In the present case, I am to inquire whether the vessel has been so hypothecated by deed or implication, as to make her liable. The power vested in a master to impawn his owner’s ship or goods for necessaries furnished in a foreign port, is a legal indulgence founded on the urgency of the case, and intended for the general benefit of commerce. “There are few rules of law,” says a late writer on the subject, “more strictly defined than this; and none in which the reason and intention of the law are more manifest.” The books are full and consistent upon this point of necessity. “Where money,” says Lord Raymond, “is borrowed on a ship before the voyage is begun, she is not answerable in the admiralty.” 1 Ld. Raym. 578; 2 Ld. Raym. 982. The law means to favour the completion, not the commencement of a voyage. Before the voyage is bepin, and in ports where the owners reside, the necessity in question cannot exist In foreign ports, great distress might arise from circumstances of invincible necessity, and the want of personal credit; of these alone will courts of admiralty take notice;; otherwise, the power of the master to take up money might be ruinous to his owners, without promoting the general interests of commerce. In 1 Hagens, 329, a case is reported of a suit in the admiralty on a bottomry bond, which concludes with this important remark: “Persons in seaports may learn from this case not to believe, or trust too easily, a captain whom they do not know; and, when they are applied to for money on bottomry, under cover of distress, they ought to see that the distress really exists, and that the money is duly applied to the purposes alleged.”

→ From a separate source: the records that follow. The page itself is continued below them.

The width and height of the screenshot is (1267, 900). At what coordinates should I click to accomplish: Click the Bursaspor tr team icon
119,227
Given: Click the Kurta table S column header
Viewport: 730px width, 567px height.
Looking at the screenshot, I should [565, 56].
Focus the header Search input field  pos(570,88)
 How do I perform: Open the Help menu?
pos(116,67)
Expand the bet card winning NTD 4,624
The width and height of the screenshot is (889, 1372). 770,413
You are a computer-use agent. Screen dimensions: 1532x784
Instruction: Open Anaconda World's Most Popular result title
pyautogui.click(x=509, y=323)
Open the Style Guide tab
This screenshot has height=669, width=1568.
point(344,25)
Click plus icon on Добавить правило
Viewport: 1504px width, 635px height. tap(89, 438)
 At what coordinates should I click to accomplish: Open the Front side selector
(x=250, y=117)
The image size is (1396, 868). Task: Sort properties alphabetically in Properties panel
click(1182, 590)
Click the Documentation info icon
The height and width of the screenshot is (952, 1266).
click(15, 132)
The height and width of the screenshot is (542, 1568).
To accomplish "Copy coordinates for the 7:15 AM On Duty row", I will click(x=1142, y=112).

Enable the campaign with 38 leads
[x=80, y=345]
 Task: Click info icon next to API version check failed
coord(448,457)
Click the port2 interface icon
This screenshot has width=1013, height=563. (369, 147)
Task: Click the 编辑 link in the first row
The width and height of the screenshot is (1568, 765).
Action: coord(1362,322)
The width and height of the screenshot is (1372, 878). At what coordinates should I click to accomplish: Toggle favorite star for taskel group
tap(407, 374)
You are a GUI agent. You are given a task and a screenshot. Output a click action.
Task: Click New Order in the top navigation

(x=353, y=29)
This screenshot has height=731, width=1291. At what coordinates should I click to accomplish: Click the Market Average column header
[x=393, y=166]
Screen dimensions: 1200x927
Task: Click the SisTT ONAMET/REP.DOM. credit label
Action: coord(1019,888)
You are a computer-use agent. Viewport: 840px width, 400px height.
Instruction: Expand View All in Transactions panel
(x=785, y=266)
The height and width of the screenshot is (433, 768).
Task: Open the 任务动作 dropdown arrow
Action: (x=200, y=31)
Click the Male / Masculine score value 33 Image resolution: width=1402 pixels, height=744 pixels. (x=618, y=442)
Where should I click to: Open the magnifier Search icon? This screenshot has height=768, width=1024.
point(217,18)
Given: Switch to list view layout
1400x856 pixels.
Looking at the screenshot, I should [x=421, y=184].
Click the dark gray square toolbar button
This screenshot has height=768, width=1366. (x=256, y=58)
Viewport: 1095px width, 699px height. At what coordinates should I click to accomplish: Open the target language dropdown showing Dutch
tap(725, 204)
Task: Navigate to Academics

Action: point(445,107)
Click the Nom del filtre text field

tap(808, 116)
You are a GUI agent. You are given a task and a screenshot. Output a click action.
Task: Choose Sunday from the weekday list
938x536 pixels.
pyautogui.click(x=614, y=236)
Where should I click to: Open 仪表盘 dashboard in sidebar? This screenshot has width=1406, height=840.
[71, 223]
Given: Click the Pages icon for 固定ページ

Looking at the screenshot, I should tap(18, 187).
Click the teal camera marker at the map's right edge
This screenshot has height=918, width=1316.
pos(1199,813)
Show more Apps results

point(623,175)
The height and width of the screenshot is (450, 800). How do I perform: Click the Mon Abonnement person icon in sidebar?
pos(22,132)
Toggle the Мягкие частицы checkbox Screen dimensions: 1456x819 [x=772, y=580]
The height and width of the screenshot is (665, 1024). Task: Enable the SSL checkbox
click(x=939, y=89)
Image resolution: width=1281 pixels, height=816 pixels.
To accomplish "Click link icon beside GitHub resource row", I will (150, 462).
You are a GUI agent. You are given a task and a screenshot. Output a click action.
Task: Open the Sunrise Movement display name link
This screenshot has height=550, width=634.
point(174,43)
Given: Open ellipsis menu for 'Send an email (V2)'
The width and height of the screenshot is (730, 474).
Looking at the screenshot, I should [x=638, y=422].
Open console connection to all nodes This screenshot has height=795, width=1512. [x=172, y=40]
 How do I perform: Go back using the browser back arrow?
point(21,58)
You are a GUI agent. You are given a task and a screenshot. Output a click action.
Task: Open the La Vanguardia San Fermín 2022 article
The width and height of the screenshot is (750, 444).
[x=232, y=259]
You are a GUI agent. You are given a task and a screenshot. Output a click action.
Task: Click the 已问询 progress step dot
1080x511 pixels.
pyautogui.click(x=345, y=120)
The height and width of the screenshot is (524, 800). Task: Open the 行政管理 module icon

In the case before me, the vessel is in a foreign port, but the owners have a correspondent here, the ship is under charter, and the captain has been supplied by the chartering merchants with money for necessaries, whenever he applied. The actor here may complain of hardship in losing his remedy against the ship, having already lost that against the captain, who is gone away. But courts of justice must proceed upon general principles. In declaring the law upon this occasion, I am not only supported by the foregoing decisions, but by a case determined by my predecessor here and by four cases reported by Judge Hopkinson, — see his Rep. 163 et seq. [Liebart v. The Emperor, Case No. 8,340; Turnbull v. The Enterprize, Id. 14,242; Forbes v. The Hannah, Id. 4,925; Canizares v. The Santissima Trinidad. Id. 2,383], — from the most important of which there was an appeal to the court of last resort; where his decree was affirmed for the reason laid down in page 170 of his Reports [Liebart v. The Emperor, supra]. The law, therefore, must be considered as fixed. I decree that the vessel is not liable for this demand, and that this suit be dismissed.